Étaler mes citations, mes notes que
je garde dans un petit cahier à couverture verte cartonnée :
« Quand tu seras devenu ce que ta mère a
dit, ne nous oublie pas. Tu sais, Romain, les gens comme nous sont toujours
menacés, surtout par les temps qui courent. Et puis nous sommes dans un pays où
on ne nous aime pas beaucoup… Je ne suis pas sûr que la mère n’ait pas vu trop
grand, mais si un jour tu deviens écrivain, que tu as accès à des journaux, ce
sera à toi de garder notre mémoire. Les mots servent à cela, à empêcher que les
hommes s’effacent complètement.
Écris des textes qui donnent la parole à ceux
que tu as connus.
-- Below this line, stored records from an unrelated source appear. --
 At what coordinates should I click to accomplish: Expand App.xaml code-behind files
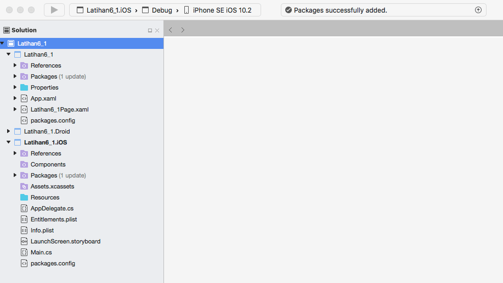click(x=15, y=98)
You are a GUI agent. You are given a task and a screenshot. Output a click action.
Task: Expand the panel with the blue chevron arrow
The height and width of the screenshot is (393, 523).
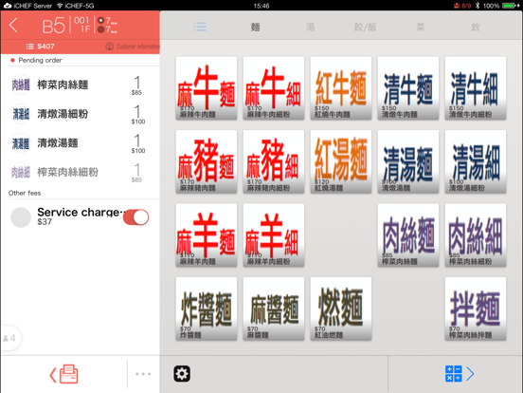[x=470, y=374]
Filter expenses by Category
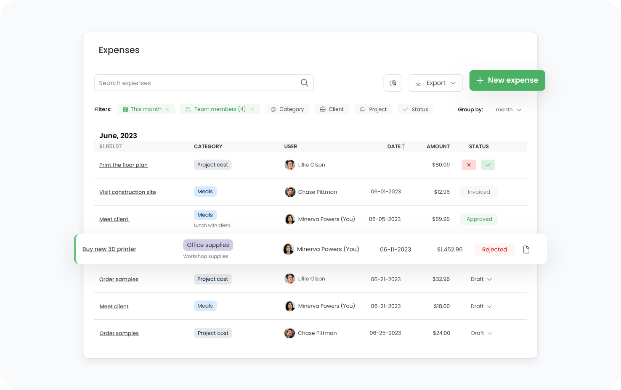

Ne dis pas forcément les choses comme elles se sont passées,
mais transforme-les en légendes, et trouve le ton de voix qu’il faut pour les
raconter. Ou alors, cite les noms, mais précise bien où nous habitions. Pour moi,
contente-toi de leur dire ‘Au no16 de la rue Grande Pohulawska à Wilno,
habitait un certain M. Piekielny’, et cela suffira ». (Romain
Gary cité par Pierre Bayard, Il était deux fois Romain Gary, Paris, PUF,
1990, p. 123).
Écrire,
témoigner mais faire attention. Faire attention. Redonner vie à ces gens, à ces reliques, les
sortir de moi, mais comment ?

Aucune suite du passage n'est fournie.